At this point, I don’t really have enough to do to keep me busy all day. This is expecially true this week, as 95% of what I do is dependent upon the one system that is currently out of commission (yes, the system that was supposed to be up yesterday morning looks like it won’t be up until Monday…if then).

I am training on a process that is supposed to be highly intense and time consuming. Interestingly, I already have two processes that everyone hates, and that “take forever,” yet I seem to handle it all just fine, within my allotted forty hour weeks. My supervisor is worried that this new process will be “too much” for me. I think that Company seriously underestimates my capacity for Getting Shit Done.

I hate to be bored (that’s most of the reason that this post was written longhand during a training session which seems to be the same stuff as was covered in the last four that I went to). I have so many other interests and things that I want to do that spending time at work not actually spent working drives me nuts.
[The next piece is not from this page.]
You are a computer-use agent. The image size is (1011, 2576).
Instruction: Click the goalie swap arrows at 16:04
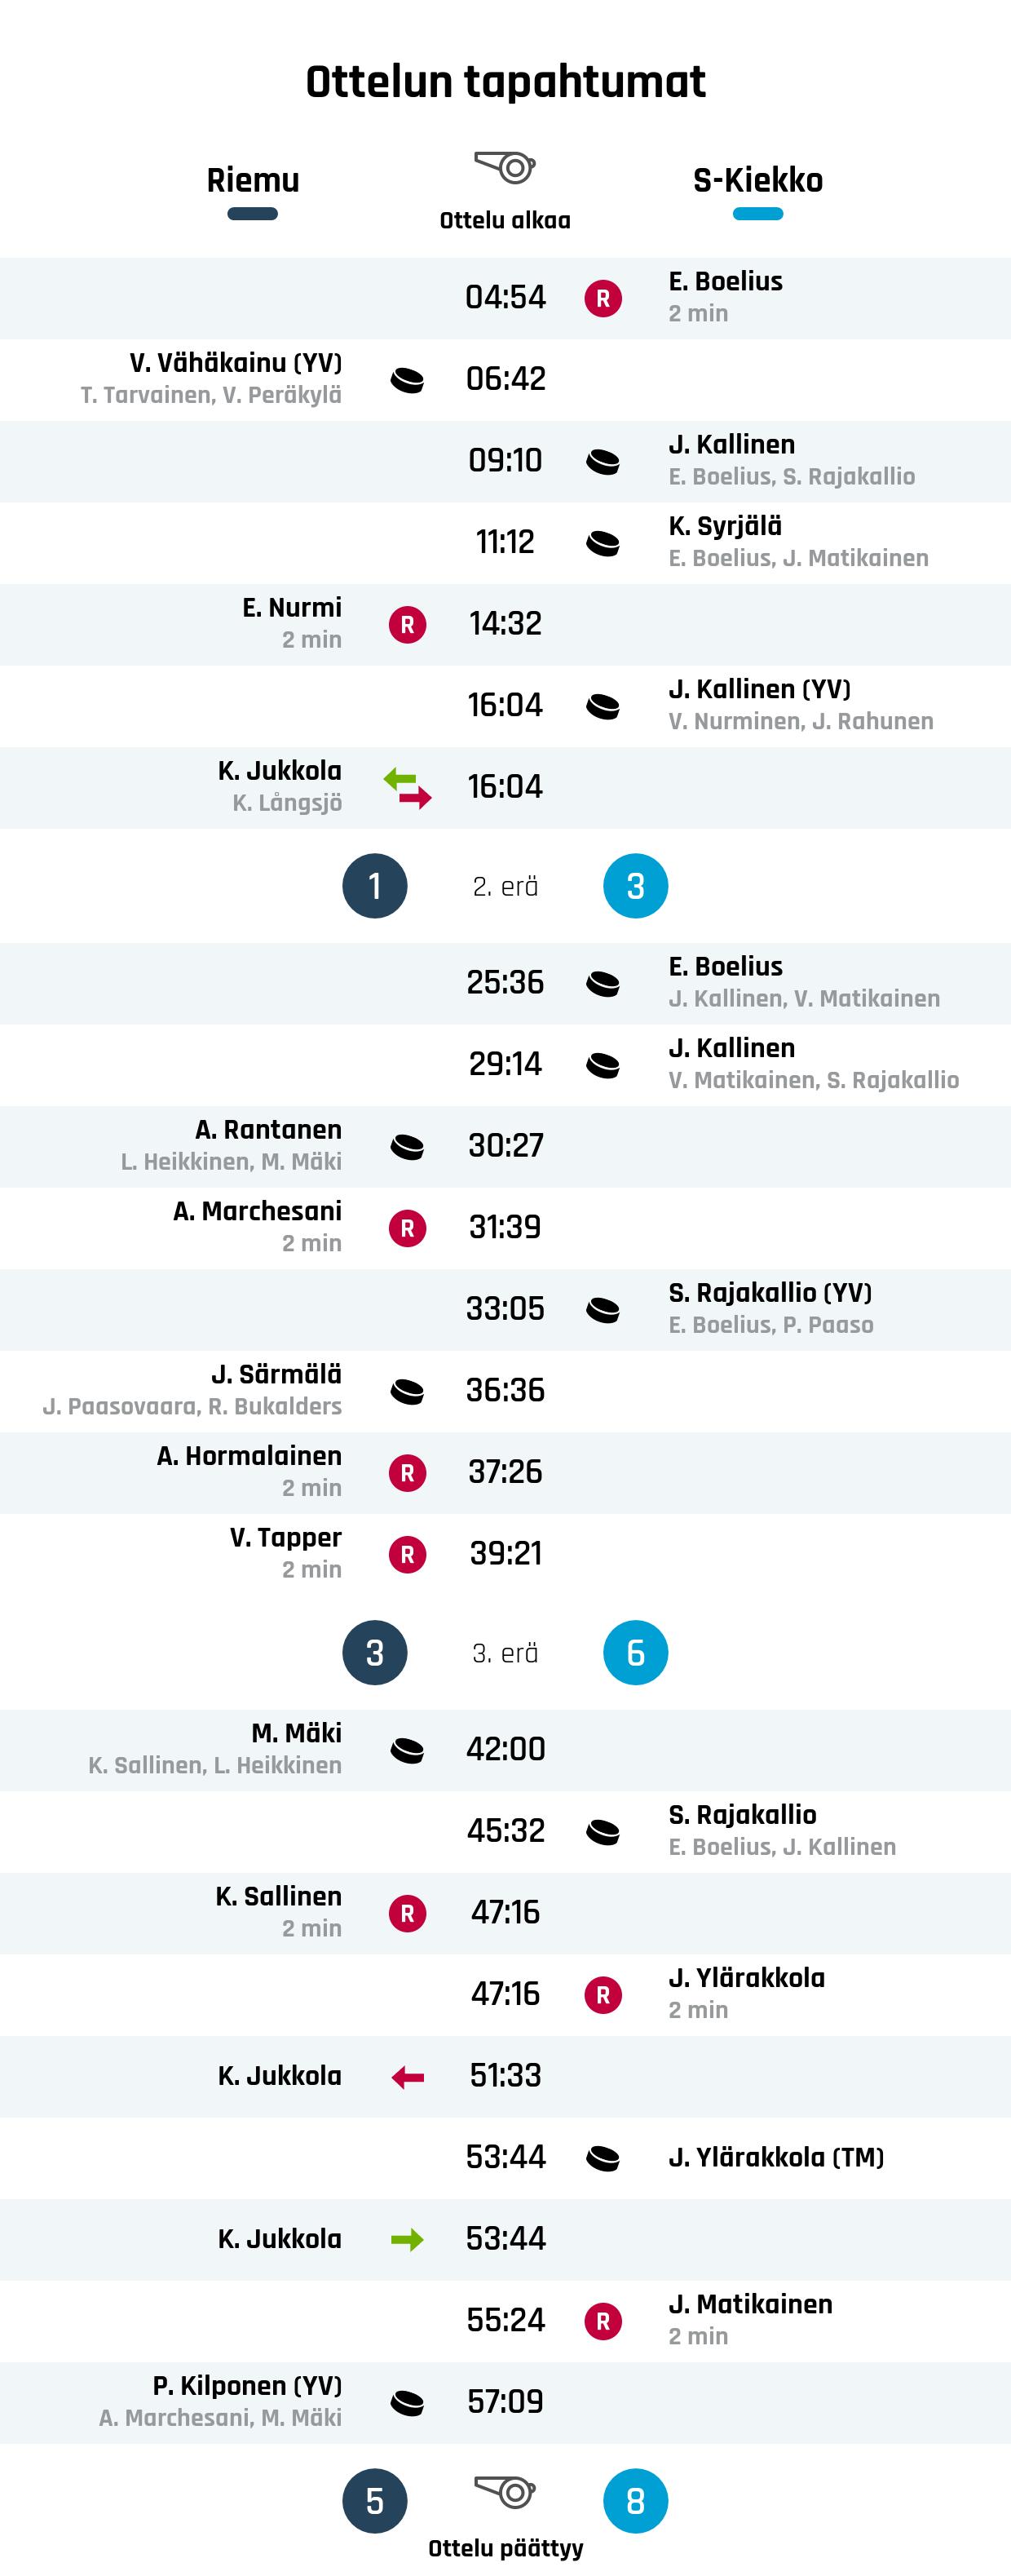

If I can do my job in six hours a day instead of eight, why should I waste two hours of my time and my employer’s resources?

This is something that – in my opinion – is wrong with the entire American view of the workforce. To begin with, work is not correctly distributed. I can think of lots of people that legitimately have too much assigned to them (not the ones that are too busy fucking around to actually do work), and lots of other people, (like me) that are completing their jobs in less time than they are allotted for them. This is the case all over my organization. Wouldn’t it be a better use of resources to shift the distribution of labor?

In my organization, the management is also in love with the forty hour work week. While they are generally willing to pay out overtime (and none of us are underpaid for the ass monkey work we do), there is no such thing as being part time. Either you are full time, or you just don’t work here. Again, if I can do the same amount of work (thanks to my super ninja office skillz) in less time, why should I be paid for more time?

I’m going in circles here. I started out wanting to talk about how much less stabby I’ve been feeling since I’m on the phones less, and here I am, lambasting the American employment scheme.

I don’t hate my job as much as I used to, because I am dealing with a much smaller population of assholes. I do still find it boring and pointless, but at least I don’t want to stick my head in the oven every morning, nor do I spend my commutes sobbing. That’s a nice improvement. I think I can live with this (for a while).

(I’m sorry to say that writing this – longhand, on the back of training materials – only took me about 35 minutes. I have another 40 to go…If you are reading this online, at leat I didn’t die of boredom.)